Court name
HC: Land Division (Uganda)
Judgment date
22 August 2014

Kizito v Kalibbala (Civil Appeal-2013/44) [2014] UGHCLD 114 (22 August 2014);

Cite this case
[2014] UGHCLD 114
Short summary:

Property Law, Land

Coram
Luswata, J

THE REPUBLIC OF UGANDA

IN THE HIGH COURT OF UGANDA AT KAMPALA

LAND DIVISION

 

CIVIL APPEAL NO. 44 OF 2013

ARISING FROM CIVIL SUIT NO. 3 OF 2012

AHMED KIZITO……………………………………………….  APPELLANT

VERSUS

ERIA KALIBBALA…………………………………………     RESPONDENT

JUDGMENT

BEFORE HONOURABLE LADY JUSTICE EVA K. LUSWATA

This is an appeal from the decision of His Worship Ereemye James J.M. Principal G.1 Magistrate of the Chief Magistrates Court of Mengo at Mengo in Civil Suit No. 3 of 2012.  The facts as admitted by the trial courtwere that the appellant and respondent owned adjacent plots, with the respondent being the holder of his interest first in time.  That after the appellant acquired his interest, he commenced renovation and extension of the existing structure that blocked the access to the respondent’s plot.  The respondent thereby sued for a permanent injunction, general damages, vacant possession, a demolition order and general damages.  The appellant denied the claim, contending that he did not block the respondent’ access but left ample space on either side of his developments before he commenced his developments. He further argued that if the respondent’s access was blocked, it was not by him but by one Kalagala who owned adjacent land to that of the appellant and respondent. Judgment was entered for the respondent and hence this appeal.  

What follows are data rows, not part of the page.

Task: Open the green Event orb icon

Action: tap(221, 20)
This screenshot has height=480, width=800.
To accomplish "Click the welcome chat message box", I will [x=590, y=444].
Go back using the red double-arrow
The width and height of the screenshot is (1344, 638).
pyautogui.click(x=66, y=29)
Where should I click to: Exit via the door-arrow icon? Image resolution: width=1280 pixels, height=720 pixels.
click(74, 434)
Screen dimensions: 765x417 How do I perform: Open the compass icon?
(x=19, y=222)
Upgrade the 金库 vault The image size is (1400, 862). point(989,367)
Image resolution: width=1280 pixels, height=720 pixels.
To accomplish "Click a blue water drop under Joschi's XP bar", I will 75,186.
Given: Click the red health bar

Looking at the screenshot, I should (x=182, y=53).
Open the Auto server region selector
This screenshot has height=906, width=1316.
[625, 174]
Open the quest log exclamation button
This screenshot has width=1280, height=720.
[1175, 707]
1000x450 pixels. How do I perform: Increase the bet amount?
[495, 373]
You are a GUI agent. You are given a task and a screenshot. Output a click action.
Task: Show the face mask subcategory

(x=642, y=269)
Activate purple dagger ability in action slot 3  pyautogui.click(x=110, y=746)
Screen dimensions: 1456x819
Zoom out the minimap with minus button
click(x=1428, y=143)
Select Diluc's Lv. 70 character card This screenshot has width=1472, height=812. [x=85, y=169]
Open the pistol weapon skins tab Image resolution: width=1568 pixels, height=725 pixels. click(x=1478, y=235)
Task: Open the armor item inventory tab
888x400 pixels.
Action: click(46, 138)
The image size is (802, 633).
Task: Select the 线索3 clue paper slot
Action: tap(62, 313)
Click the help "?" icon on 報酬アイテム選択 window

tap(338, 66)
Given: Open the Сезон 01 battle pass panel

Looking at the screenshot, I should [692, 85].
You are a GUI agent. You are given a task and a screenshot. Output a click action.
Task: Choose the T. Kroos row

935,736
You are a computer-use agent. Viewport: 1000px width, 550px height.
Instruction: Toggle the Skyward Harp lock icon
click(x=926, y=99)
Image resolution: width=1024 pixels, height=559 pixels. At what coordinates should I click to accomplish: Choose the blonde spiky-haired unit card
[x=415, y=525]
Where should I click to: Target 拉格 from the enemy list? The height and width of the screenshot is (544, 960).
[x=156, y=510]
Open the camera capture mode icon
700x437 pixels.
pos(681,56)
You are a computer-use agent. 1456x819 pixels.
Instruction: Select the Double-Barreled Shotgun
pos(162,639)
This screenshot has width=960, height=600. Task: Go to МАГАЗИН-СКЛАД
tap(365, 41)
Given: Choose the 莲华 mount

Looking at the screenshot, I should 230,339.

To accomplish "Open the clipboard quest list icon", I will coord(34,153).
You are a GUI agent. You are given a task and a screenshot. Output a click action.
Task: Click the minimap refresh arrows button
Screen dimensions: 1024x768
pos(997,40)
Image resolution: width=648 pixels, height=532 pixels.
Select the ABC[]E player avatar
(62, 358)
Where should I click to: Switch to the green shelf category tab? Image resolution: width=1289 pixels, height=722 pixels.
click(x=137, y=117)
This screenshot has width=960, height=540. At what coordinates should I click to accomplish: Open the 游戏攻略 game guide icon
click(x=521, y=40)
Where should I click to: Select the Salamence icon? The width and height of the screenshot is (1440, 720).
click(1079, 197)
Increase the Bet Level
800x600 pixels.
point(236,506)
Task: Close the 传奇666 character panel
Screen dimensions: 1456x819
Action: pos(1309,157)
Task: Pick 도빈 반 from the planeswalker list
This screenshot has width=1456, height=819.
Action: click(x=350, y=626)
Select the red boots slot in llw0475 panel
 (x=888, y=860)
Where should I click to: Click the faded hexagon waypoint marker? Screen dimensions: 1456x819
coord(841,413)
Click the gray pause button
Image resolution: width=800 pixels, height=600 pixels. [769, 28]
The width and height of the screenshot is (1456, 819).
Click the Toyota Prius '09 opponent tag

The memorandum of appeal contained the following grounds of appeal;

  1. That the trial Magistrate erred in law and fact when he failed to properly evaluate the evidence thereby coming to an erroneous conclusion.
  2. That the trial Magistrate erred in law and fact when he disregarded the actual measurements of the appellant’s plot of land thereby coming to a wrong decision.
  3. That the trial Magistrate erred in law and fact in holding that the respondent’s access was part of the land that the appellant bought.
  4. That the trial Magistrate erred in law and fact when he disregarded the fact that the appellant’s developments were not outside the area he bought. 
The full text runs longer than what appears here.